__Assignment__
Return each entry precisely as it appears below.

Records for this task Start Marker

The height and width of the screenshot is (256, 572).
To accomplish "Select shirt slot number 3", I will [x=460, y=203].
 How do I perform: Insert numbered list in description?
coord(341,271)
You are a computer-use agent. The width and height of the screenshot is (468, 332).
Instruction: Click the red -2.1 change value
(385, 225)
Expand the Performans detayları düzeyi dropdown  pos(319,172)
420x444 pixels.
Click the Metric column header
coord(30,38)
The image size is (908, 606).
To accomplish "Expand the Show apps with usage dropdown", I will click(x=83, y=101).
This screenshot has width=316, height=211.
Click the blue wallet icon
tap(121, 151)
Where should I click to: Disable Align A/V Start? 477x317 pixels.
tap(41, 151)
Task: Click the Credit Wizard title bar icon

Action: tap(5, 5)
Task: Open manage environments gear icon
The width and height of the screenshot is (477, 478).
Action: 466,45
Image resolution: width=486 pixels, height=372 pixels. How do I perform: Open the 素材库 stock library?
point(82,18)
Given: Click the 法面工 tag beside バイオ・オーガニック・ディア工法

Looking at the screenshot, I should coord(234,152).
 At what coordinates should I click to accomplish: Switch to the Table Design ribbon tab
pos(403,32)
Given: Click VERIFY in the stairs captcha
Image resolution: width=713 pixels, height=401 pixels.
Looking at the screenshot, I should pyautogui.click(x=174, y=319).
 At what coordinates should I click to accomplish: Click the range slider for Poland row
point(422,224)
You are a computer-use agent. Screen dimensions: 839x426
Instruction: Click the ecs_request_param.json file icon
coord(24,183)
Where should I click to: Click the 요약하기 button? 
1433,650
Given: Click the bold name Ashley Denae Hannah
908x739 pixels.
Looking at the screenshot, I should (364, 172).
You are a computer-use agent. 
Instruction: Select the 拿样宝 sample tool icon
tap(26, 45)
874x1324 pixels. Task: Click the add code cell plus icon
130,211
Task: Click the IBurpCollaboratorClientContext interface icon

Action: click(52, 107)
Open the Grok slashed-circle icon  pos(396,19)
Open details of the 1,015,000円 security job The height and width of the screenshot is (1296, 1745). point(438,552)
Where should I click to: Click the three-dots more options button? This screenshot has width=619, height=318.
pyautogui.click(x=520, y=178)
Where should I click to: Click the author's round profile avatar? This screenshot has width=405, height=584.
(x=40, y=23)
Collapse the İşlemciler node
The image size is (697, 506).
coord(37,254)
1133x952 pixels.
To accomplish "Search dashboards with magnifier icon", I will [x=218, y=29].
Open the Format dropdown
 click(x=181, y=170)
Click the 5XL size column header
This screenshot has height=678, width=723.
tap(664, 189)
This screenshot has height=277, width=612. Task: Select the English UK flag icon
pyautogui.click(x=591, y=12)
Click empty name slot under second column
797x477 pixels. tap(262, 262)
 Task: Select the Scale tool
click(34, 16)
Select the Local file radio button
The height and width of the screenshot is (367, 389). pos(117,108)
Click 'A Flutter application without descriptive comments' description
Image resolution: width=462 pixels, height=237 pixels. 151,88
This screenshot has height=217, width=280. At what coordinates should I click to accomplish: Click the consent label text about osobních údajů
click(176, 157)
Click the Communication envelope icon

Records for this task End Marker

__Answer to the problem__
The height and width of the screenshot is (256, 572).
To accomplish "Select shirt slot number 3", I will [x=460, y=203].
 How do I perform: Insert numbered list in description?
coord(341,271)
You are a computer-use agent. The width and height of the screenshot is (468, 332).
Instruction: Click the red -2.1 change value
(385, 225)
Expand the Performans detayları düzeyi dropdown  pos(319,172)
420x444 pixels.
Click the Metric column header
coord(30,38)
The image size is (908, 606).
To accomplish "Expand the Show apps with usage dropdown", I will click(x=83, y=101).
This screenshot has width=316, height=211.
Click the blue wallet icon
tap(121, 151)
Where should I click to: Disable Align A/V Start? 477x317 pixels.
tap(41, 151)
Task: Click the Credit Wizard title bar icon

Action: tap(5, 5)
Task: Open manage environments gear icon
The width and height of the screenshot is (477, 478).
Action: 466,45
Image resolution: width=486 pixels, height=372 pixels. How do I perform: Open the 素材库 stock library?
point(82,18)
Given: Click the 法面工 tag beside バイオ・オーガニック・ディア工法

Looking at the screenshot, I should coord(234,152).
 At what coordinates should I click to accomplish: Switch to the Table Design ribbon tab
pos(403,32)
Given: Click VERIFY in the stairs captcha
Image resolution: width=713 pixels, height=401 pixels.
Looking at the screenshot, I should pyautogui.click(x=174, y=319).
 At what coordinates should I click to accomplish: Click the range slider for Poland row
point(422,224)
You are a computer-use agent. Screen dimensions: 839x426
Instruction: Click the ecs_request_param.json file icon
coord(24,183)
Where should I click to: Click the 요약하기 button? 
1433,650
Given: Click the bold name Ashley Denae Hannah
908x739 pixels.
Looking at the screenshot, I should (364, 172).
You are a computer-use agent. 
Instruction: Select the 拿样宝 sample tool icon
tap(26, 45)
874x1324 pixels. Task: Click the add code cell plus icon
130,211
Task: Click the IBurpCollaboratorClientContext interface icon

Action: click(52, 107)
Open the Grok slashed-circle icon  pos(396,19)
Open details of the 1,015,000円 security job The height and width of the screenshot is (1296, 1745). point(438,552)
Where should I click to: Click the three-dots more options button? This screenshot has width=619, height=318.
pyautogui.click(x=520, y=178)
Where should I click to: Click the author's round profile avatar? This screenshot has width=405, height=584.
(x=40, y=23)
Collapse the İşlemciler node
The image size is (697, 506).
coord(37,254)
1133x952 pixels.
To accomplish "Search dashboards with magnifier icon", I will [x=218, y=29].
Open the Format dropdown
 click(x=181, y=170)
Click the 5XL size column header
This screenshot has height=678, width=723.
tap(664, 189)
This screenshot has height=277, width=612. Task: Select the English UK flag icon
pyautogui.click(x=591, y=12)
Click empty name slot under second column
797x477 pixels. tap(262, 262)
 Task: Select the Scale tool
click(34, 16)
Select the Local file radio button
The height and width of the screenshot is (367, 389). pos(117,108)
Click 'A Flutter application without descriptive comments' description
Image resolution: width=462 pixels, height=237 pixels. 151,88
This screenshot has height=217, width=280. At what coordinates should I click to accomplish: Click the consent label text about osobních údajů
click(176, 157)
Click the Communication envelope icon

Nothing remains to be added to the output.